Extract the lines of the records verbatim, starting at the very first line and ending at the line containing "Action: pos(244,1024)", with both of those lines included.

::: Raw records :::

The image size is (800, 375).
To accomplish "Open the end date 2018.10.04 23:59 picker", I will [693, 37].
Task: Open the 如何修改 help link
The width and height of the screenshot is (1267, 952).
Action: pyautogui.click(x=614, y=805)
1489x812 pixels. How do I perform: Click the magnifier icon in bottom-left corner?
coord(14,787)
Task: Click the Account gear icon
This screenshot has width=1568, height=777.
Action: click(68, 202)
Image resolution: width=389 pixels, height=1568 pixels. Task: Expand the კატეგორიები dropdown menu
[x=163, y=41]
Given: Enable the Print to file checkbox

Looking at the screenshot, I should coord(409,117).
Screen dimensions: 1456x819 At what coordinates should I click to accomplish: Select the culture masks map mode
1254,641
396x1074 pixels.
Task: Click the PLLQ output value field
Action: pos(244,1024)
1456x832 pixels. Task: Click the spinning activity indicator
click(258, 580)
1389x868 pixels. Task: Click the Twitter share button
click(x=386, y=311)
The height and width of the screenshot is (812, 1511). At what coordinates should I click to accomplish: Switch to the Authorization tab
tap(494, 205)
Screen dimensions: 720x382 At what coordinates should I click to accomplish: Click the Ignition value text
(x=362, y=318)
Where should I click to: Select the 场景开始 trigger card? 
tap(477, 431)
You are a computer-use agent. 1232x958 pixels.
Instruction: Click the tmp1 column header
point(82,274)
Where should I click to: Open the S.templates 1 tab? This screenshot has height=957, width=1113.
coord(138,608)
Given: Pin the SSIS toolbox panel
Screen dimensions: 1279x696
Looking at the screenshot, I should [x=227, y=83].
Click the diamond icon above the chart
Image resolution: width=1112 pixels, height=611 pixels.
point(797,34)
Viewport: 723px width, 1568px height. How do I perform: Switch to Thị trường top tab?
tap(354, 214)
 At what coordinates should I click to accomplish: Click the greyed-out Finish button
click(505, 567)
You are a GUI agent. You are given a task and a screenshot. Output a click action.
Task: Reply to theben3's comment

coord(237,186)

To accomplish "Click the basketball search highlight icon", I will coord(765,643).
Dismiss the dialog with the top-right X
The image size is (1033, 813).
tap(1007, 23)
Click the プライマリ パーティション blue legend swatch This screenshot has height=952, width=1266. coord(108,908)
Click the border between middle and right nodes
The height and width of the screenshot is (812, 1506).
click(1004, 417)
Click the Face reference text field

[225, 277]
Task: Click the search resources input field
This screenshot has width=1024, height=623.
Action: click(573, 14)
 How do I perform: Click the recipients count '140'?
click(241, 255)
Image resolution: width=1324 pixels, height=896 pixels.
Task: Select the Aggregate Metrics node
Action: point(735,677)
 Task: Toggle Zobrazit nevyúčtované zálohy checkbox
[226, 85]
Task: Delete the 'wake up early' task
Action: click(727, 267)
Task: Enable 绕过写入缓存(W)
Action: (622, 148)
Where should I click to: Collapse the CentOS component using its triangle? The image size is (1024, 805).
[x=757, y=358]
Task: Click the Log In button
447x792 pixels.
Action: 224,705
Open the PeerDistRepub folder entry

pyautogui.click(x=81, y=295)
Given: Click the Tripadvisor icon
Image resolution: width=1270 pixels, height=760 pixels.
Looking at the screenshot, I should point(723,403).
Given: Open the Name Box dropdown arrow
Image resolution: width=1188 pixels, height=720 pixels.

:::

▶ **Response below**
The image size is (800, 375).
To accomplish "Open the end date 2018.10.04 23:59 picker", I will [693, 37].
Task: Open the 如何修改 help link
The width and height of the screenshot is (1267, 952).
Action: pyautogui.click(x=614, y=805)
1489x812 pixels. How do I perform: Click the magnifier icon in bottom-left corner?
coord(14,787)
Task: Click the Account gear icon
This screenshot has width=1568, height=777.
Action: click(68, 202)
Image resolution: width=389 pixels, height=1568 pixels. Task: Expand the კატეგორიები dropdown menu
[x=163, y=41]
Given: Enable the Print to file checkbox

Looking at the screenshot, I should coord(409,117).
Screen dimensions: 1456x819 At what coordinates should I click to accomplish: Select the culture masks map mode
1254,641
396x1074 pixels.
Task: Click the PLLQ output value field
Action: pos(244,1024)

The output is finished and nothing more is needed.